Keras ver 2.4.3
I'm creating a simple Image-Caption Model which has two inputs and an output.
The model definition code is as follows:
# Image feat part
imginp = Input(shape=(512,))
imglay1 = Dropout(0.5)(imginp)
imglay2 = Dense(EMBED_SIZE, activation=act)(imglay1)
# LSTM Part
textinp = Input(shape=(39,))
textlay1 = Embedding(VOCAB_SIZE, EMBED_SIZE, mask_zero=True)(textinp)
textlay2 = Dropout(0.5)(textlay1)
textlay3 = LSTM(EMBED_SIZE)(textlay2)
# # Decoder part that combines both
declay1 = Add()([imglay2, textlay3])
declay2 = Dense(EMBED_SIZE, activation=act)(declay1)
output = Dense(VOCAB_SIZE, activation="softmax")(declay2)
# Creating keras model
model = tf.keras.models.Model(inputs=[imginp,textinp],outputs=output)
model.summary()
The model however gives a error on model.fit()
and I noticed the Input Layer is giving a strange output which I believe is causing the error. snippet of summary
looks like this:
__________________________________________________________________________________________________
Layer (type) Output Shape Param # Connected to
==================================================================================================
input_82 (InputLayer) [(None, 39)] 0
__________________________________________________________________________________________________
input_81 (InputLayer) [(None, 512)] 0
__________________________________________________________________________________________________
embedding_31 (Embedding) (None, 39, 300) 511800 input_82[0][0]
__________________________________________________________________________________________________
dropout_79 (Dropout) (None, 512) 0 input_81[0][0]

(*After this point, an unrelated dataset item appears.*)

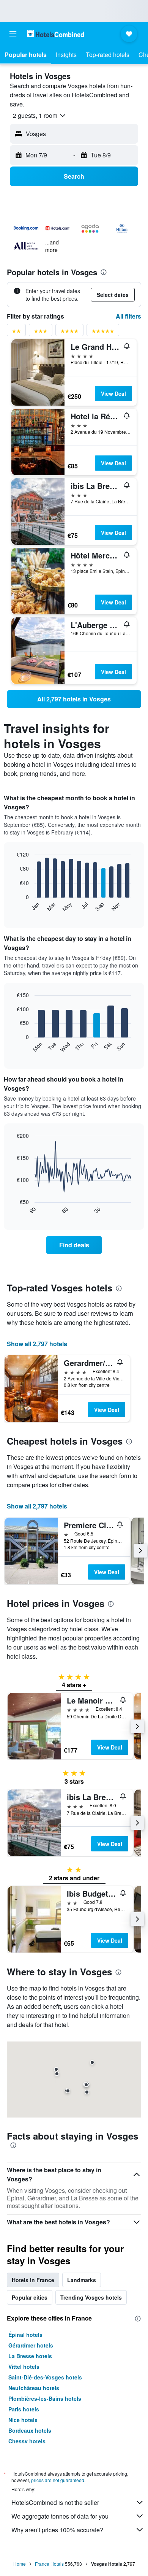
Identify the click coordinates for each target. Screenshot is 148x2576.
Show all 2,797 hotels (37, 1343)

As you see the output shape for the input layers need to (None, 512)
and (None, 39)
but however they seem to be a list. And hence, I'm getting a ValueError: no grad available for the variables
though I did test the python data-generator. I believe this Input
layer api is causing some strange error.
Any Ideas ?
I would like to point out two things that cause this discrepancy -
(1) running the code locally vs on GoogleCollab causes the difference, where if the block of code is run on Collab, it throws an error at this instance saying gradients cannot propagate. So, it seems to be an issue with the Collab.
(2) Also, another quirkiness in Collab is that if there are functions written in py files that are imported into Collab env and then called from the notebook as apis then this error pops up. It is not related to the Keras ver but more related to underlying behavior of Collab runtine which I could not debug.
Glad that I would figure and test this out. For more details, please comment and I will try my best to answer.